__Selection__
..........
- Catalan film poster
- Catalan: Suro
- Directed by: Mikel Gurrea
- Screenplay by: Mikel Gurrea; Francisco Kosterlitz;
- Starring: Vicky Luengo; Pol López; Ilyass El Ouahdani;
- Cinematography: Julián Elizalde
- Production companies: Lastor Media; Malmo Pictures; Irusoin;
- Distributed by: A Contracorriente Films
- Release dates: 19 September 2022 (Zinemaldia); 2 December 2022 (Spain);
- Country: Spain
- Language: Catalan

= Cork (film) =

Cork (Suro) is a 2022 Spanish rural drama film directed by Mikel Gurrea which stars Vicky Luengo and Pol López alongside Ilyass El Ouahdani. It is shot in Catalan.

== Plot ==
Set in rural Catalonia, the plot follows a couple (Elena and Iván) who moves from the city to the countryside to run an inherited cork plantation, involving as outsiders in the escalating tension between local and immigrant cork workers.

== Cast ==
- Vicky Luengo as Elena
- Pol López as Iván
- Ilyass El Ouahdani as Karim

== Production ==
Gurrea's debut feature, the project was developed at the San Sebastián's Ikusmira Berriak 2016 Residency, Sources2 and the Sam Spiegel Film Lab. The screenplay was penned by Gurrea alongside Francisco Kosterlitz.
..........
__Supplied data__
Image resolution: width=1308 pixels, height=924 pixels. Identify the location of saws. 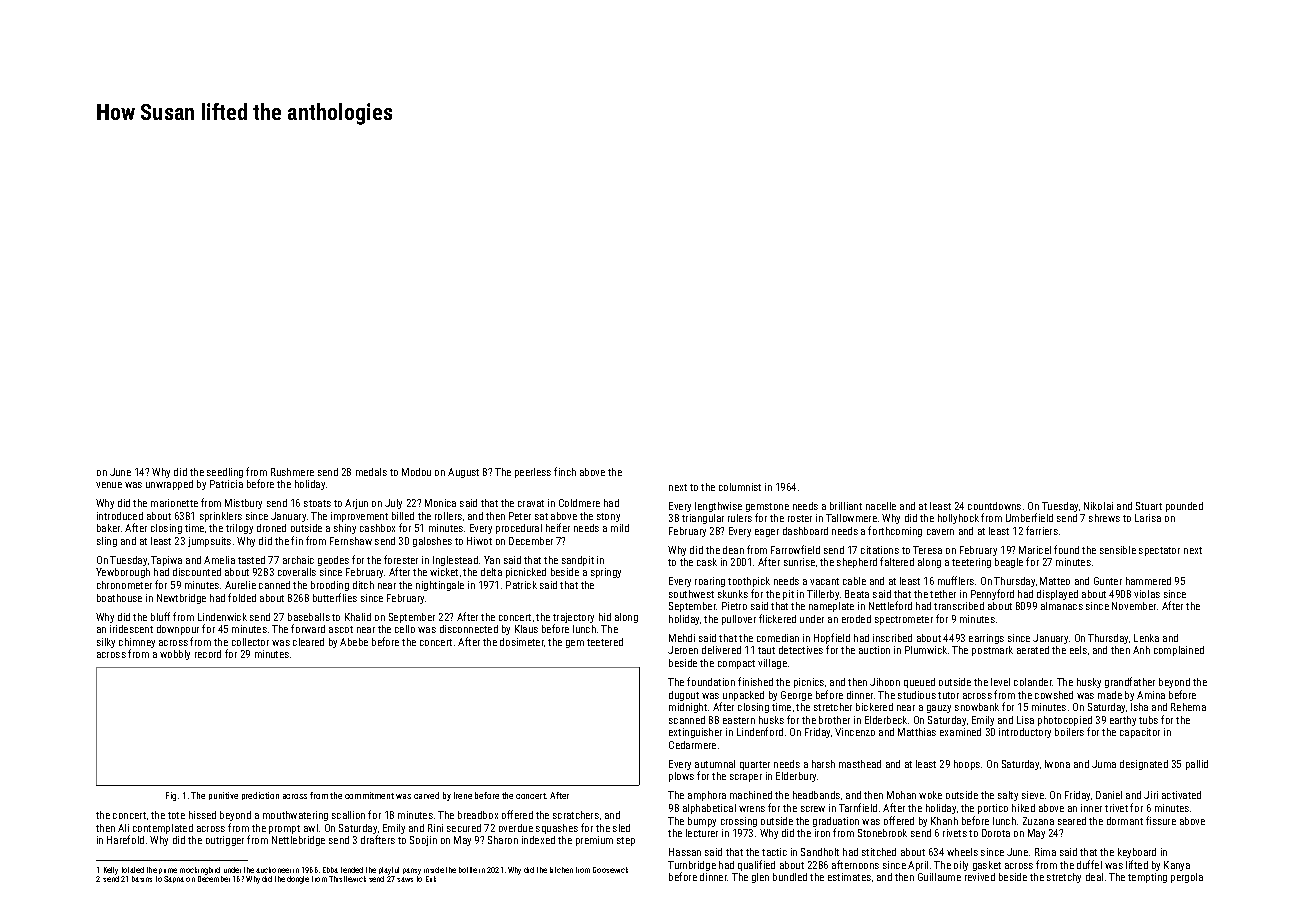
..........
__Instructions to follow__
Reproduce the entire Cork (film) article above word for word, without changing anything.

__Output of the exercise__
- Catalan film poster
- Catalan: Suro
- Directed by: Mikel Gurrea
- Screenplay by: Mikel Gurrea; Francisco Kosterlitz;
- Starring: Vicky Luengo; Pol López; Ilyass El Ouahdani;
- Cinematography: Julián Elizalde
- Production companies: Lastor Media; Malmo Pictures; Irusoin;
- Distributed by: A Contracorriente Films
- Release dates: 19 September 2022 (Zinemaldia); 2 December 2022 (Spain);
- Country: Spain
- Language: Catalan

= Cork (film) =

Cork (Suro) is a 2022 Spanish rural drama film directed by Mikel Gurrea which stars Vicky Luengo and Pol López alongside Ilyass El Ouahdani. It is shot in Catalan.

== Plot ==
Set in rural Catalonia, the plot follows a couple (Elena and Iván) who moves from the city to the countryside to run an inherited cork plantation, involving as outsiders in the escalating tension between local and immigrant cork workers.

== Cast ==
- Vicky Luengo as Elena
- Pol López as Iván
- Ilyass El Ouahdani as Karim

== Production ==
Gurrea's debut feature, the project was developed at the San Sebastián's Ikusmira Berriak 2016 Residency, Sources2 and the Sam Spiegel Film Lab. The screenplay was penned by Gurrea alongside Francisco Kosterlitz.